La HAMA propose des solutions innovantes pour une gouvernance équilibrée des plateformes numériques à Pretoria
Lancement de la Conférence internationale sur la gouvernance des plateformes numériques en Afrique du Sud
La Conférence internationale sur la gouvernance des plateformes numériques a débuté ce 12 février à l’Université Future Africa de Pretoria, rassemblant un large éventail d’acteurs, des régulateurs aux représentants de la société civile, pour discuter des défis et des opportunités liés au numérique.
L’événement a réuni des participants issus de divers horizons, dont des régulateurs, des professionnels du secteur numérique, ainsi que des représentants d’institutions publiques et de plateformes technologiques, en provenance de plusieurs pays. À l’ouverture de la conférence, Tawfik Jelassi, sous-directeur général pour la communication et l’information à l’UNESCO, a souligné l’urgence d’adapter les cadres juridiques et réglementaires. Selon lui, ces adaptations sont cruciales pour anticiper les évolutions prévues au cours de la prochaine décennie.

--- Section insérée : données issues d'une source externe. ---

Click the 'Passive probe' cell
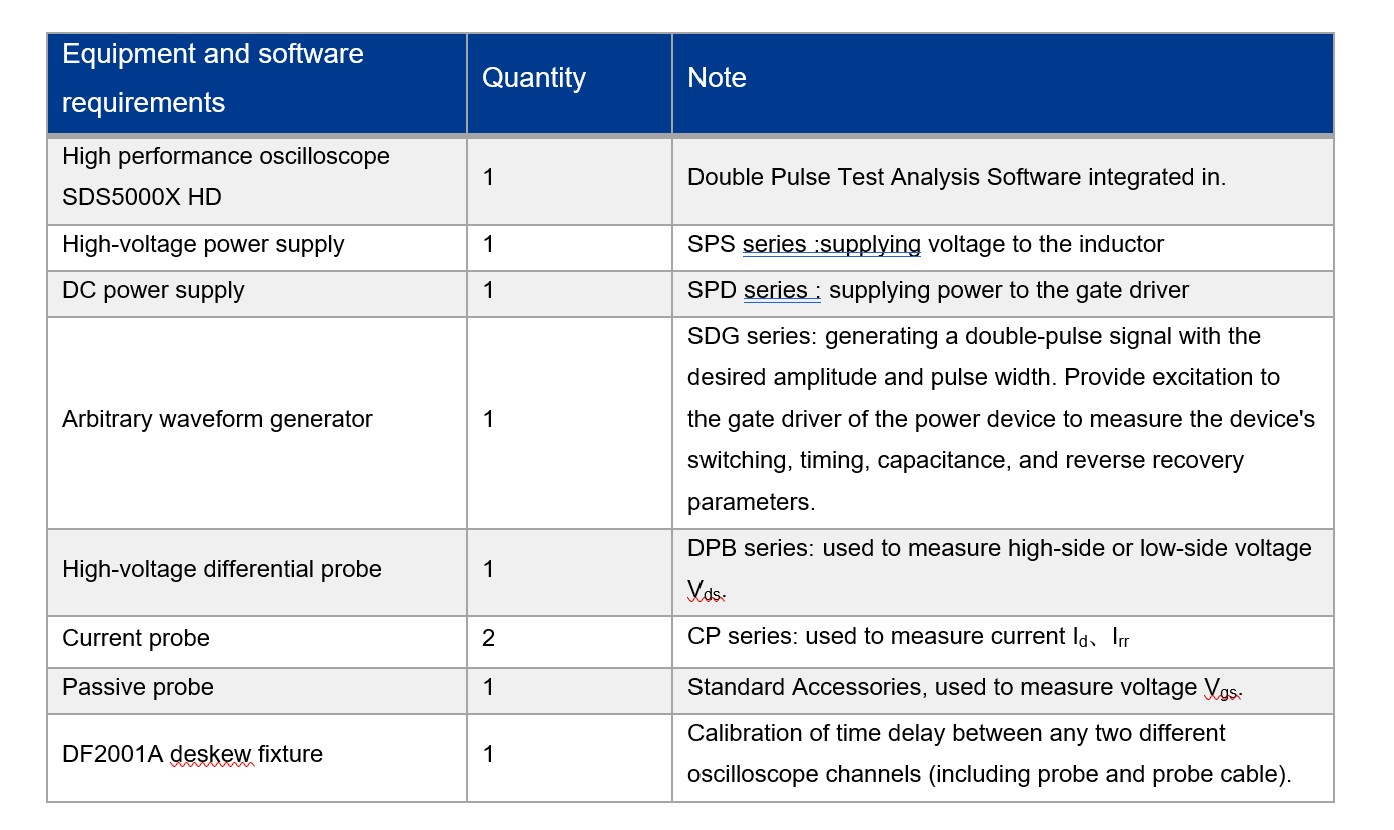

Lors des panels de discussion de haut niveau, Halimé Assadya Ali, vice-présidente du Réseau des Instances Africaines de Régulation de la Communication (RIARC) et présidente de la Haute Autorité des Médias et de l’Audiovisuel du Tchad (HAMA), a mis l’accent sur l’importance d’une régulation moderne. Elle a plaidé pour un encadrement qui repose non seulement sur des mesures de sanction, mais aussi sur l’échange, la pédagogie et une collaboration active avec les plateformes numériques.
Ali a également souligné la nécessité d’intégrer les réalités africaines dans les normes internationales de modération des contenus, afin que celles-ci soient véritablement adaptées aux contextes locaux. Au cours des débats, des thèmes cruciaux tels que la liberté d’expression, l’accès à l’information, ainsi que la protection des droits humains, ont été largement discutés, consolidant ainsi la pertinence de cette conférence dans le paysage numérique actuel.

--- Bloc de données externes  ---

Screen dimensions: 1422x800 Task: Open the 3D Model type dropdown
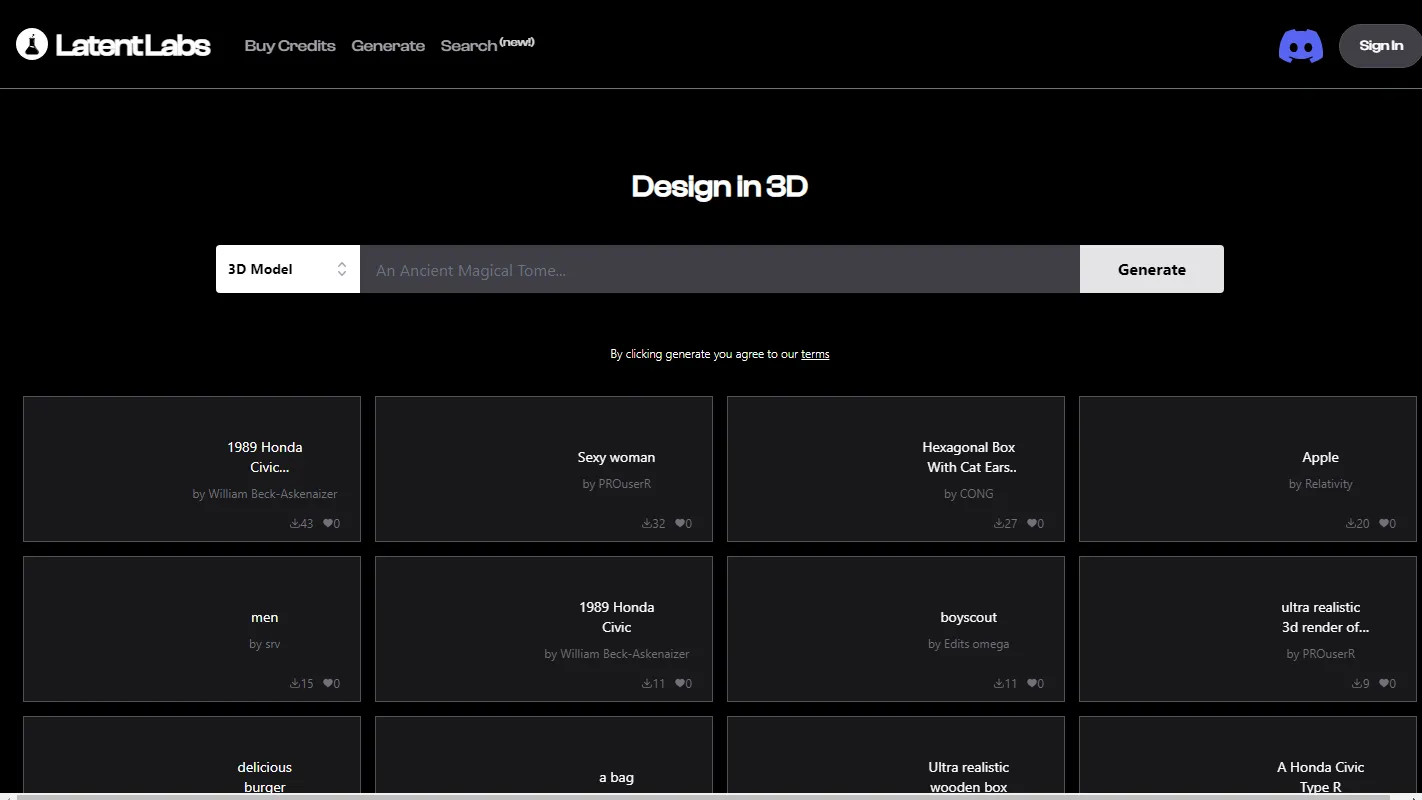tap(288, 269)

Cet événement se positionne comme un point de rencontre stratégique pour renforcer la coopération régionale et internationale face aux enjeux contemporains liés aux technologies numériques. Les participants ont exprimé leur espoir que ces échanges s’inscrivent dans une dynamique proactive, favorisant des solutions collectives pour faire face aux défis posés par l’évolution rapide des outils numériques.